In this day when our need for physical strength is at it’s lowest, the need for these other qualities is much greater. The road to flexing these other metaphysical “muscles” is not as clear and while their need can seem obvious, how to build them is not so much.
The pursuit of physical strength then can be a bridge. Much as with the advent of firearms the study of martial arts has become moot, yet we still find value in the other qualities this practice cultivates, becoming physically strong becomes a vehicle for building strength on what is, for now, more relevant planes.
Confidence, resilience, stability, tenacity, steadfastness, perseverance. These are qualities we all admire. They’re qualities that lead to a whole host of other attributes like candor, honesty, integrity, resolve and compassion. They’re also qualities which come much more easily from a position of strength.
It’s important to acknowledge that this relationship between strength training and the development of the more admirable human qualities is not a direct one. Three sets of ten in the squat rack does not equate with a proportionate increase in one’s compassion or integrity.

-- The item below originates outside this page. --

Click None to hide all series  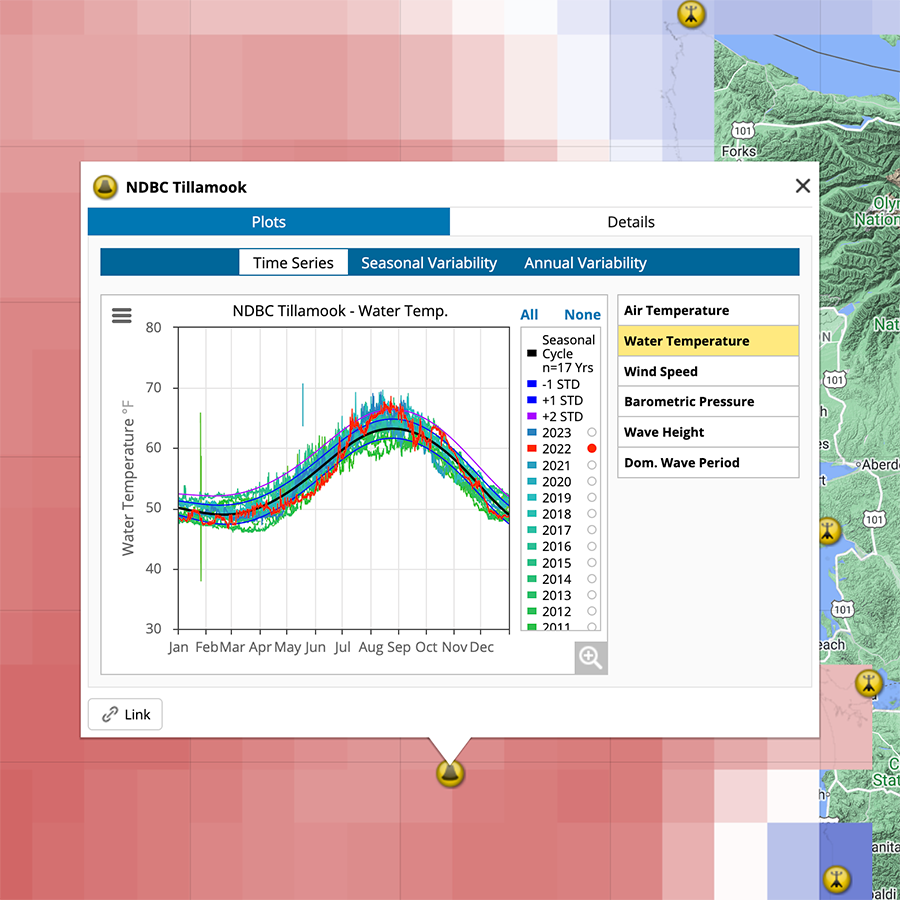582,314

The development of physical strength does, however, require consistency. To increase your squat, you have to keep coming back to it. You have to get in the rack and squat, over and over again. That requires a commitment and the discipline to fulfill that commitment. It requires the tenacity to overcome obstacles which might try and interfere with your practice. It requires the perseverance to keep training even when the training becomes hard.
As you train your squat you simultaneously train all of these other qualities. As one improves, so does the rest and, over time, something as simple as squatting becomes a practice in self improvement. Once your experience has matured, you’re now in a position to help others, and now you’re building altruism and compassion.
All from something as seemingly selfish and vain as strength development.